Uisquinho no copo, salgadinhos na frente, fomos de alma leve para o bem-bom da varanda, dispostos com alegria a receber os amigos. Estávamos cheios de abraços a distribuir, beijos para as faces das amigas mais íntimas, graçolas a dizer, nesse alvoroço de espírito que é o estofo da amizade e do Natal. O sítio erguia-se a cavaleiro da estrada, e a gente via lá embaixo os automóveis vindo de longe, reconhecendo a marca e a cor. Agora é o Gusmão. O carro vinha até a entrada do sítio, buzinava, parecia que ia entrar, e continuava, continuava no caminho de Cabo Frio. Aquele é o Chevrolet do Haroldo. A gente ia ver, não era. Aposto que aquele é o carro do Irineu. Perdi a aposta. Dessa vez é o Raimundo. Não era. Olha o Flávio. Mentira. Juro que aquele é a camioneta do Jatobá. Jurei em vão. O Nelson. Não era. O Millôr. Coisa nenhuma. O Mirabeau. Que Mirabeau que nada. O Darwin. O Saenz. O Berr. O Jardim. O Eustáquio, Doña Rosita, la soltera. O Lobo. O Lúcio. O Zé Auto. O Murilo. Aquele inglês doido. O Azevedo. O Simeão, ah, o Simeão, finalmente! Não era, não era, não era.
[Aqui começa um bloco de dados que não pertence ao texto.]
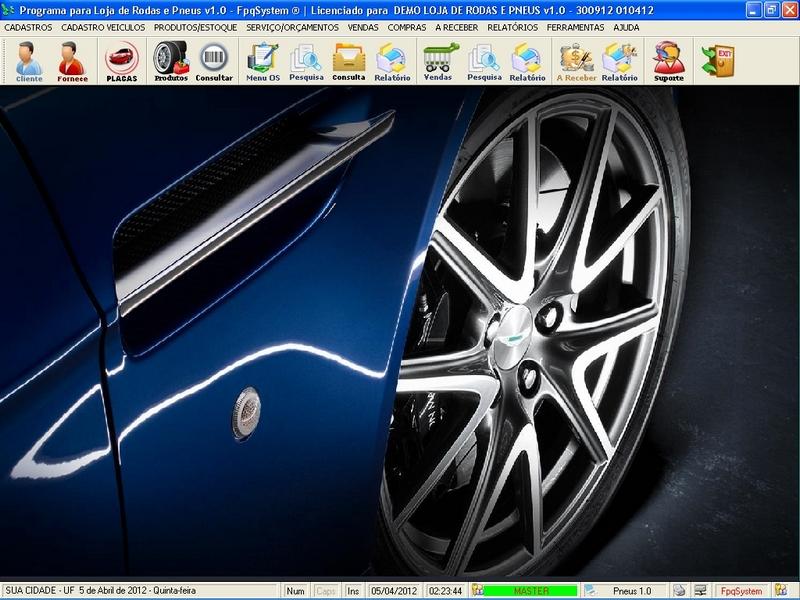Click the Pneus 1.0 status bar panel
This screenshot has height=600, width=800.
[631, 591]

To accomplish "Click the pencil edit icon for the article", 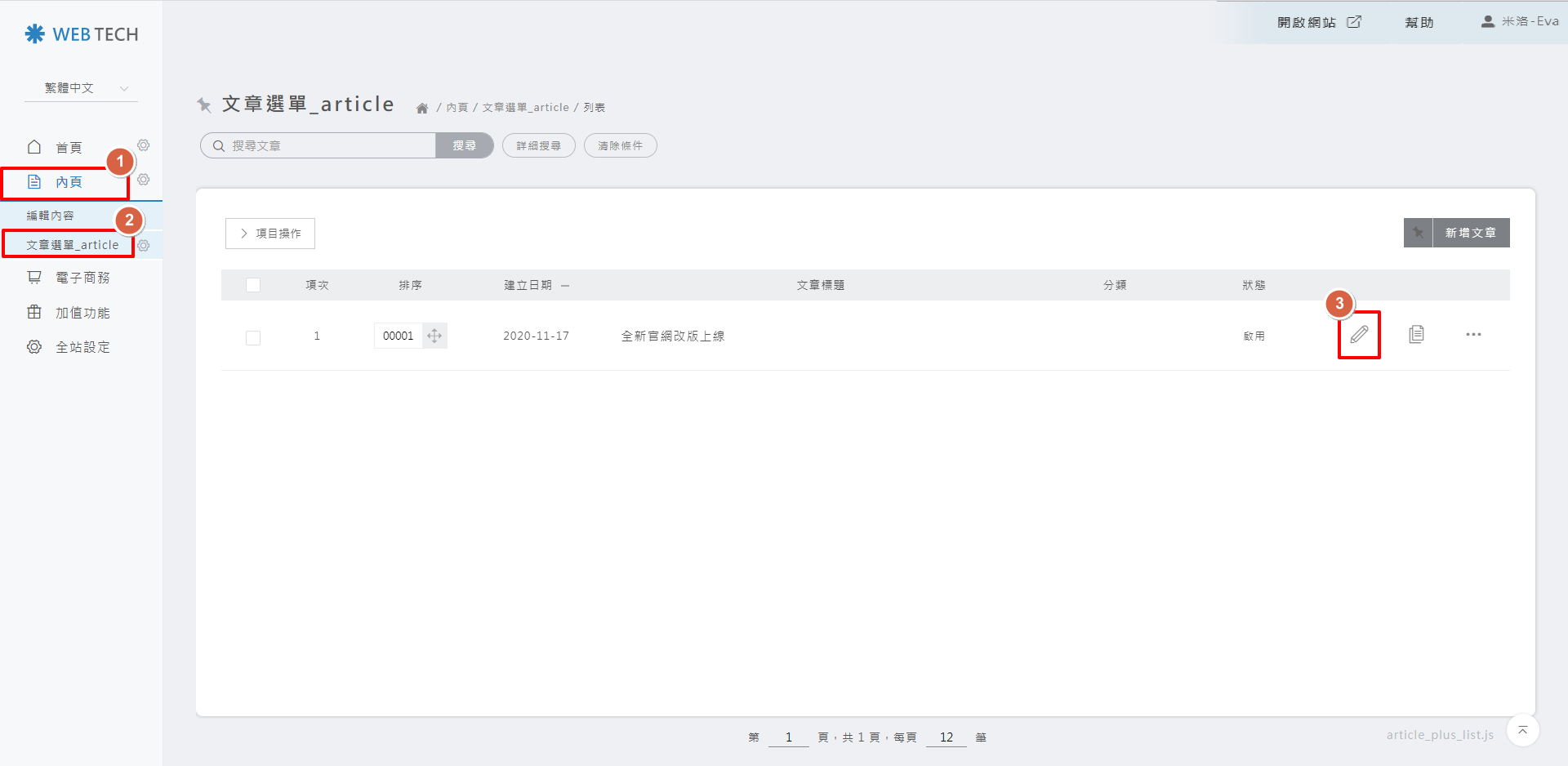I will (1359, 335).

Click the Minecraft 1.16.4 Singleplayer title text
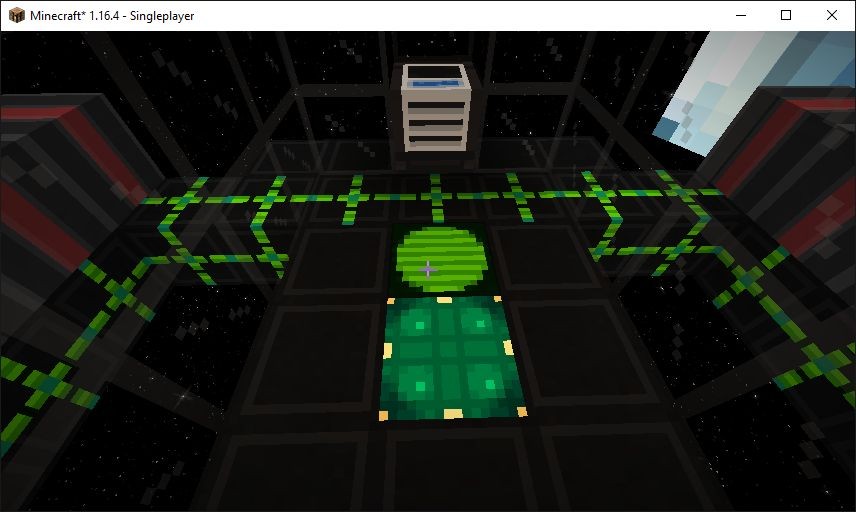pos(112,16)
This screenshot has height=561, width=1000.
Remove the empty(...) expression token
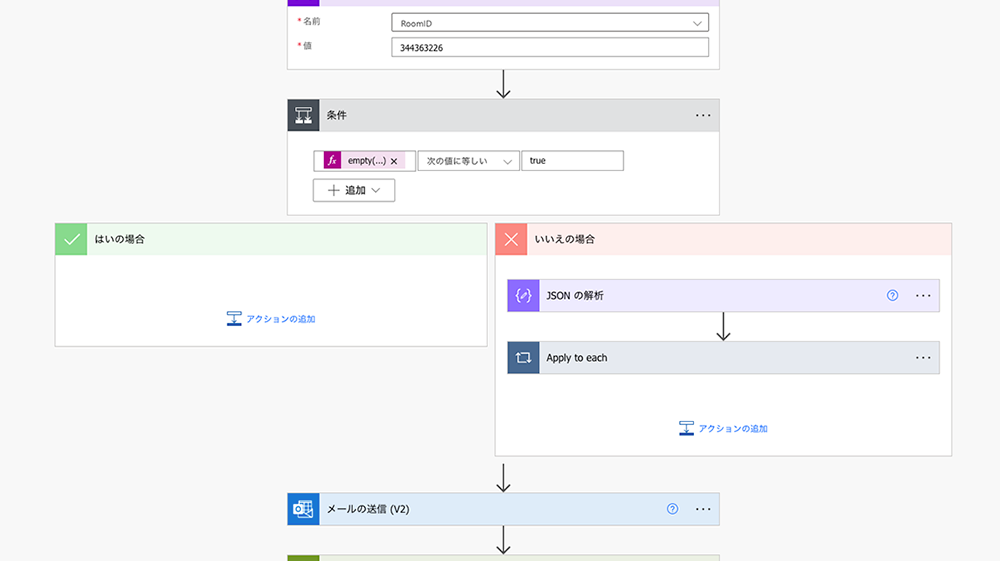coord(394,161)
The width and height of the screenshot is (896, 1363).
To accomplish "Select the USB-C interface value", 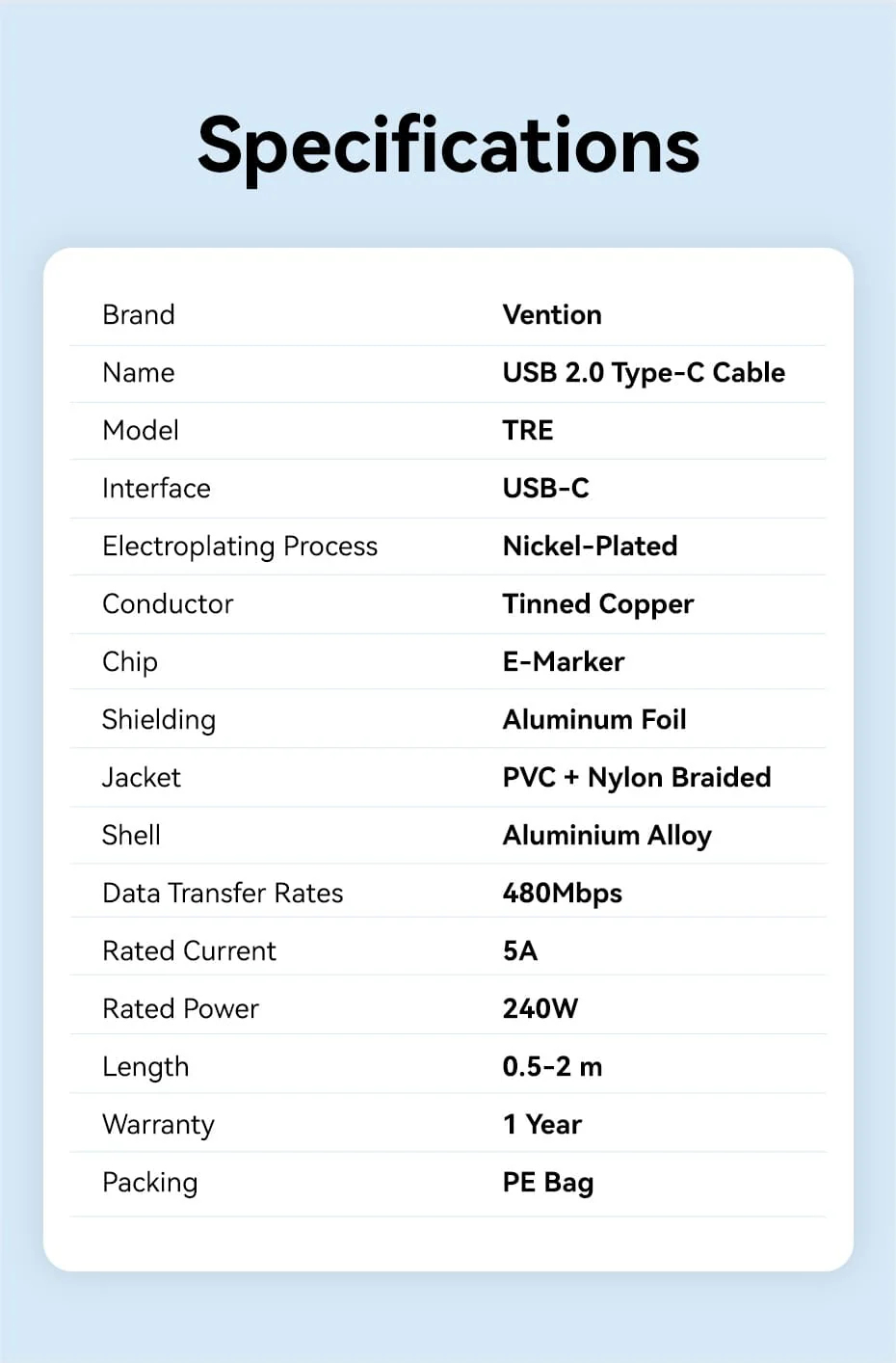I will click(545, 489).
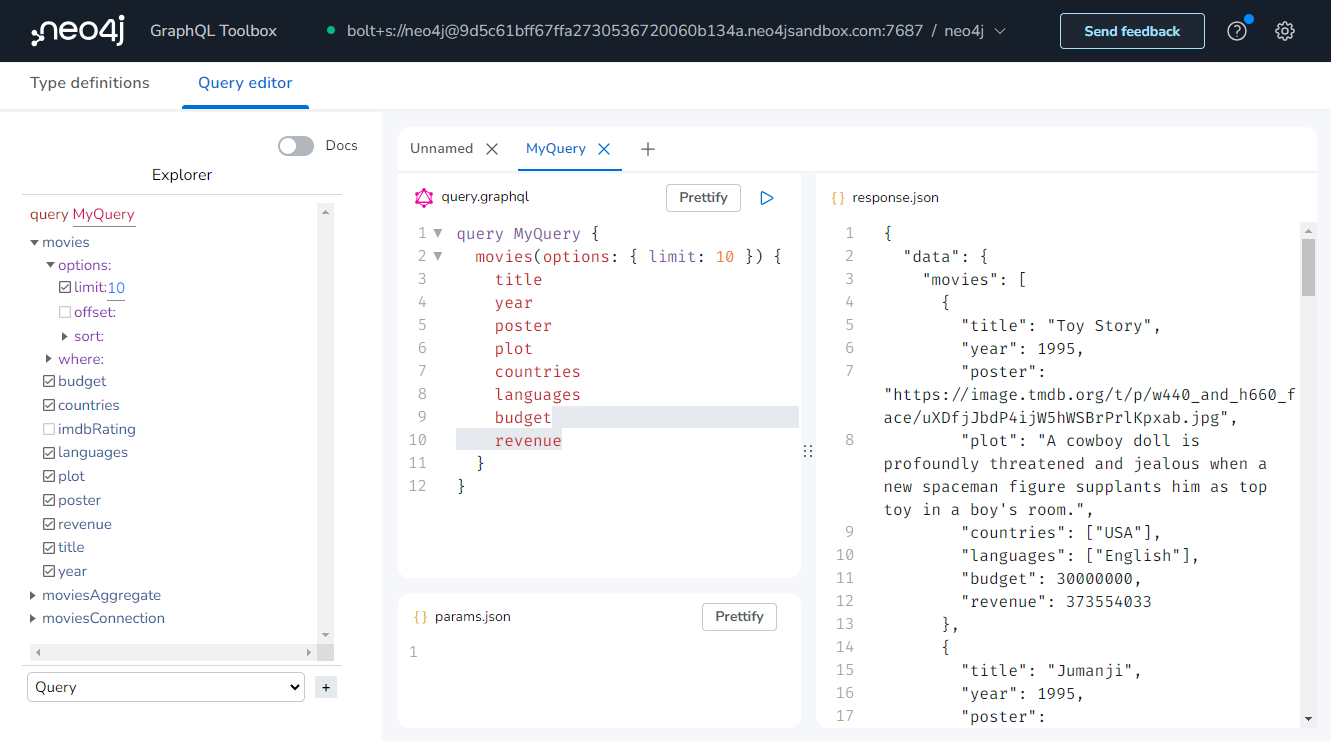The image size is (1331, 741).
Task: Expand the moviesAggregate tree item
Action: pos(31,595)
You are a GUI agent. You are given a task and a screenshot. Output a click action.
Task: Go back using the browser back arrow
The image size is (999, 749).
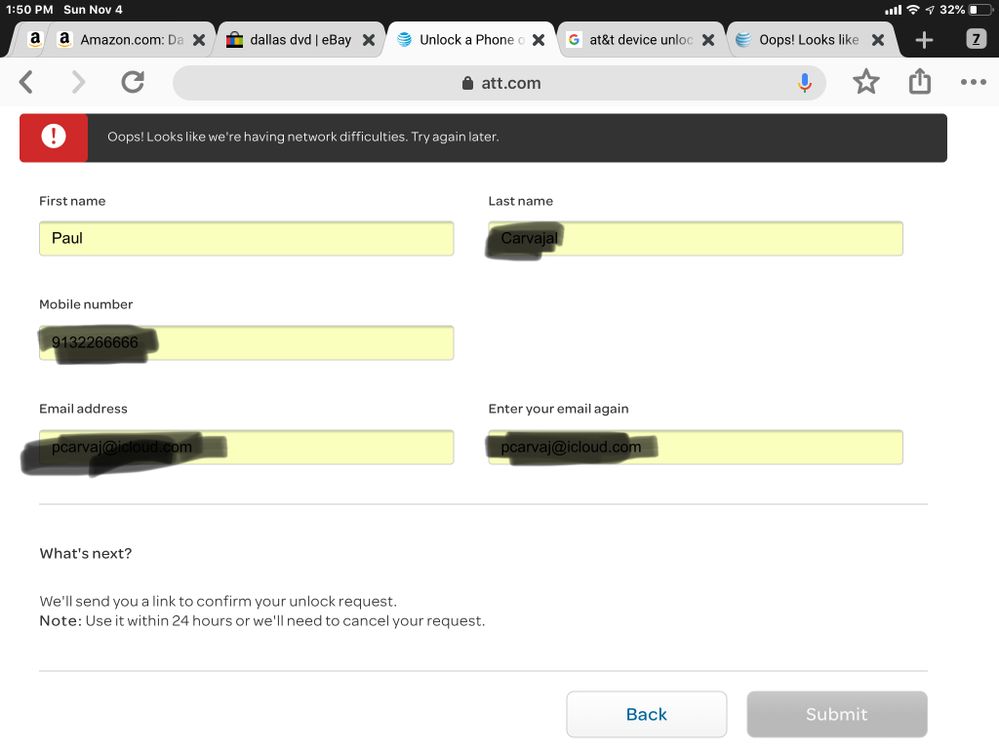[x=27, y=83]
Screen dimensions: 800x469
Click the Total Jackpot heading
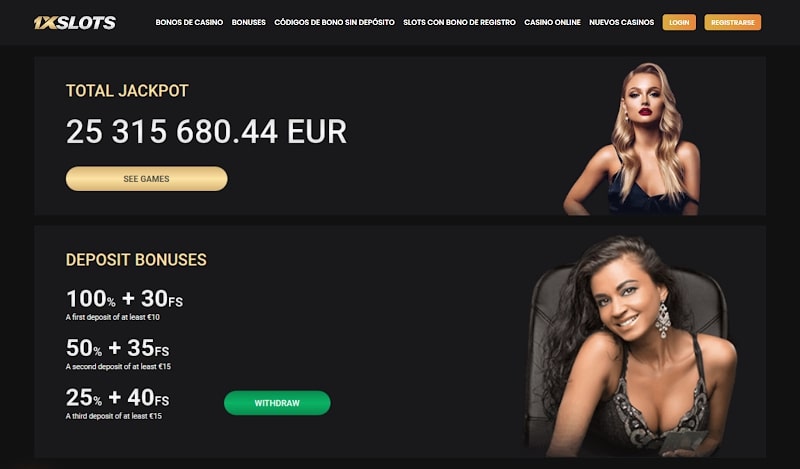pyautogui.click(x=127, y=91)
Ao cair o crepúsculo, sentia-me nervoso, mas ainda dispunha de justificativas razoáveis.

Encheram a cara ontem, dormiram o dia inteiro; vão chegar agora.

Com a escuridão, a tentativa de adivinha: era impossível; os faróis batiam em nosso rosto, ultrapassavam a porteira aberta, oferecida, sumiam. Às 21 horas, a comadre colocou na sala os perus à Chico Wright (que também não chegou), os leitões, pratos variados e trabalhosos, compoteiras cheias de castanhas e avelãs. Fonseca não dizia nada, assoviava. Às dez horas, a comadre fez uma piada melancólica:

— Melhor que não chegue mesmo ninguém; assim nós comemos tudo.

Chegou foi a chuva. Às 23 horas, um empregado veio dizer que tinha um bêbado caído numa vala. Mandamos buscá-lo, demos-lhe peru e uísque. O bêbado ficou malcriado e tivemos de expulsar o conviva. Aí, pendurei meu copo, caí na rede, fingi que estava dormindo.

À meia-noite vieram me chamar, dei um grande abraço no casal, empunhei minha taça para o champanha. Pois o diabo da rolha foi bater exatamente no olho da comadre! Aí, rimos muito, bebemos, comemos, dançamos e cantamos. Só de raiva. Mas pior de tudo, extravasados das bandejas, eram os leitões, que me espiavam com um sarcasmo irritante de espírito de porco.